His sign read, “S-A-V-E Y-O-U-R-S-E-L-F N-O-W!!!”
“I’m trying, man.” I said out loud. “I’m really trying.”
My windows were rolled up, so it’s unlikely he heard me.
But I appreciated his message all the same.
The things you see on Thanksgiving driving from Portland to the coast.
Fog to rain, rain to cold, cold to sun, and sun to shore.
“This is not how it was supposed to be,” the voice said, wind blowing through cedar and pine.
“What happened happened,” said Peter, “and couldn’t have happened any other way … because it didn’t.”
Steam from my tea rising, drifting, merging with waves crashing below.

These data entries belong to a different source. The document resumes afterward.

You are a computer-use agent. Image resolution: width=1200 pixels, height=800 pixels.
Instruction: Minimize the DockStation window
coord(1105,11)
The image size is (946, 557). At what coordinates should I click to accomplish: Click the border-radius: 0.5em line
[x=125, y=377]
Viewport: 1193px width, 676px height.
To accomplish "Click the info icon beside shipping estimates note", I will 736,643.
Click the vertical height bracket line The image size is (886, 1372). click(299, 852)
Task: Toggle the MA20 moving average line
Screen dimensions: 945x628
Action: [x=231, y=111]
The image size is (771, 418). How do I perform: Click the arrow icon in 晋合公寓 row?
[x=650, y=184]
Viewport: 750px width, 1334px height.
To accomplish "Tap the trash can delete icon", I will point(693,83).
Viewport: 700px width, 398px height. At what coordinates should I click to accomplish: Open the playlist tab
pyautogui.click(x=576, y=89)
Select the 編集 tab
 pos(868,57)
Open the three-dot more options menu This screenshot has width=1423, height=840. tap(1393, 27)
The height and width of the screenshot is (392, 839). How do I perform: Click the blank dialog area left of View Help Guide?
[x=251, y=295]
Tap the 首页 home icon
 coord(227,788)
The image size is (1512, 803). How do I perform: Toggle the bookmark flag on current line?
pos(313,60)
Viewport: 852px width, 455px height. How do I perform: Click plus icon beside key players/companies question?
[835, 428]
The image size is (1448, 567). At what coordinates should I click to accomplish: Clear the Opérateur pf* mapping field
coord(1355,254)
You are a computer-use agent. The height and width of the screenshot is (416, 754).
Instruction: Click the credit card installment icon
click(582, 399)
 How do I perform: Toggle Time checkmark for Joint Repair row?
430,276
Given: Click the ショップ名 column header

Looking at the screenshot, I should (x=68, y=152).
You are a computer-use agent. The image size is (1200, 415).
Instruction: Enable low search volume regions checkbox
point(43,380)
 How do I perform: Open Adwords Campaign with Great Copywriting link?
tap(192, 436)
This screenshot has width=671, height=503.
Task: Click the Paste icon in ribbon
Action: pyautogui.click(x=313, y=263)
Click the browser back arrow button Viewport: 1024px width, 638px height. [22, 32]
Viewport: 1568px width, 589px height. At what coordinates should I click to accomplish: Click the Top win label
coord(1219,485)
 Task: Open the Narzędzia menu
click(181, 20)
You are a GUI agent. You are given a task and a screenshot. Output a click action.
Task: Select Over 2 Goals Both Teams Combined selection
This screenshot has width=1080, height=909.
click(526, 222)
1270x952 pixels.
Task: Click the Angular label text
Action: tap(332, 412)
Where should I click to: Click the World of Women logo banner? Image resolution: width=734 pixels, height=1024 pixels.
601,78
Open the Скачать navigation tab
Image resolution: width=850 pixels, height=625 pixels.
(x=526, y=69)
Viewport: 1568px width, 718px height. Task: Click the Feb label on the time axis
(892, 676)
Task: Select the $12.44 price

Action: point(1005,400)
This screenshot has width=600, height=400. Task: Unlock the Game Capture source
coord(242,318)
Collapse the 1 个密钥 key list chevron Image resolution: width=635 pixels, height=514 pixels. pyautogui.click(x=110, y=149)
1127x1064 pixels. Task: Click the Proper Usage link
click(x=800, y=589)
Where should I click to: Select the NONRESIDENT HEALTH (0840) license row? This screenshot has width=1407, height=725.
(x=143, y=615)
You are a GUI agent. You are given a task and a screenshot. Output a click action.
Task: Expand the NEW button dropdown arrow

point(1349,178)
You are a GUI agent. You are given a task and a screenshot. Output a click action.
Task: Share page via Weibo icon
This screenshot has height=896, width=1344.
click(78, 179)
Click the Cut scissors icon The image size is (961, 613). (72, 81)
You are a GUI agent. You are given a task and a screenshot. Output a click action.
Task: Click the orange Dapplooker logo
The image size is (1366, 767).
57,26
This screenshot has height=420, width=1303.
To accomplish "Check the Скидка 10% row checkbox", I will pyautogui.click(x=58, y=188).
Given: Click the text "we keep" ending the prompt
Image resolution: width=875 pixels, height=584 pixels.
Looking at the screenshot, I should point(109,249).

“But what am I supposed to do now?” the voice persisted.
“As you breathe in, know this in an in-breath,” explained Brother Phap Huu. “As you breathe out, know this is an out-breath.”
“That’s fine,” I said, the dipping sun coloring the sky, “but what am I supposed to *do* with the sadness?”
“If it comes; let it,” said Mark. “If it goes; let it.”
A squirrel peeking around the corner of the deck, curious and wise.
Before I could scrabble together another “but,” Brother Phap Huu continues, “Breathing in, I don’t take for granted this very moment of being alive. Breathing out, I live deeply in this moment in the here and now. In, grateful to be alive. Out, this is a deep moment.”
Mist silently moving down the bluff, pinks and oranges blotting purple and blue.
Where in the present moment can you focus your gratitude across one in-breath, one out-breath?